The album features a truly eclectic mixture of different sounds into the fray. One of the surprising and satisfyingly sweet comparisons comes from the anthemic techno-rock ethos of Underworld. Akin to their worldview, Sir-Vere incorporates more than a little bit of darkness, giving the sound a heavy communal presence to it. For, despite being electronic, there is something quite alive about how they pull it all together. Going further into the industrial scope, the nods to Nine Inch Nails at their peak feels undeniable. Beats are truly let loose and the resulting production has a hint of perfectionism about it, with every element in its right place. On the more recent kick of things, lessons learned from LCD Soundsystem as well as James Murphy’s DFA Records plays an essential part of the expansive scope.

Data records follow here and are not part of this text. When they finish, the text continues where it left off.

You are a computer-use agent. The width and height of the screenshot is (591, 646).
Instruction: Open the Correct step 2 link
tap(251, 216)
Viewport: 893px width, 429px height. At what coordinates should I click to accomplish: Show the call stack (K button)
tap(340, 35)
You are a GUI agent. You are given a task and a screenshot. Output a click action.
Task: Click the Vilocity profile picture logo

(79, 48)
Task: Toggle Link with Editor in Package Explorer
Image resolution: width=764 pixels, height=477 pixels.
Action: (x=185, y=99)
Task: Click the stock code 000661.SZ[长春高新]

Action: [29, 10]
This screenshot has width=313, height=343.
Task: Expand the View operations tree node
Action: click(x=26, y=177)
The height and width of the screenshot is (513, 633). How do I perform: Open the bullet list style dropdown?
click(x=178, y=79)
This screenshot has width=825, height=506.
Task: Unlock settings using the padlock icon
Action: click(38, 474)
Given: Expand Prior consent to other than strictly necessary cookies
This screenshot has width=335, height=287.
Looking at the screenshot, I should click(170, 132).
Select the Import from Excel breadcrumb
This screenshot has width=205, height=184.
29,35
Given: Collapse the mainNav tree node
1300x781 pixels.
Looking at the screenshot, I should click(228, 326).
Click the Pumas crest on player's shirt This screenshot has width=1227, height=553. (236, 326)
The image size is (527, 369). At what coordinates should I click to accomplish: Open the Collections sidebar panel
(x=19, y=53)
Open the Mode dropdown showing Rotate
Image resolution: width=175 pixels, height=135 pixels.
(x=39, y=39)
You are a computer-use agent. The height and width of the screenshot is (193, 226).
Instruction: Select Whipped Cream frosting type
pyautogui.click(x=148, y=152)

“Hunger (Album Version)” opens the album up on an expressive note, with the big beat style bringing a bit of the Chemical Brothers’ fondness for massive sound into focus. With a distinct gothic ethos comes the coldwave ethos of “Re:birth”. Hyperactivity with a geometric approach “All You Ever Do” has a defiance to it. Going deep into the red is the distorted groove of “Masquerade”. The New Beat sleaze of “Lips, Pt. 1” has a true decadence to it. Synthesizer stabs with a punk ethos are merged together in the chaotic “My Mind”. Layer upon layer dazzles on the bright bursts of “Do You Love Me (Anymore)”. A retro tropical flavor informs the dazed “Extra Beat In My Heart”.
On “Beneath My Skin” things have a righteous aspect to them, with the rolling rhythm absolutely hypnotic. Pure physicality prevails on the tactile “You Me & The Continuum (Drummatics)” which disorients in its cyclical nature. For the original “Hunger” the song offers a tenser, more dramatic quality. Spaced-out and completely endless is the pulse of “Hunger (Vodzilla remix)”. Stripped down to the essentials is the cinematic Nopez remix of “Hunger”. Neatly bringing the whole thing to a close is the Portishead-like noir of “Do You Love Me”.
A true and complete blast of an experience, Sir-Vere’s “Singulus” has an anthemic, arena-like presence to their performance.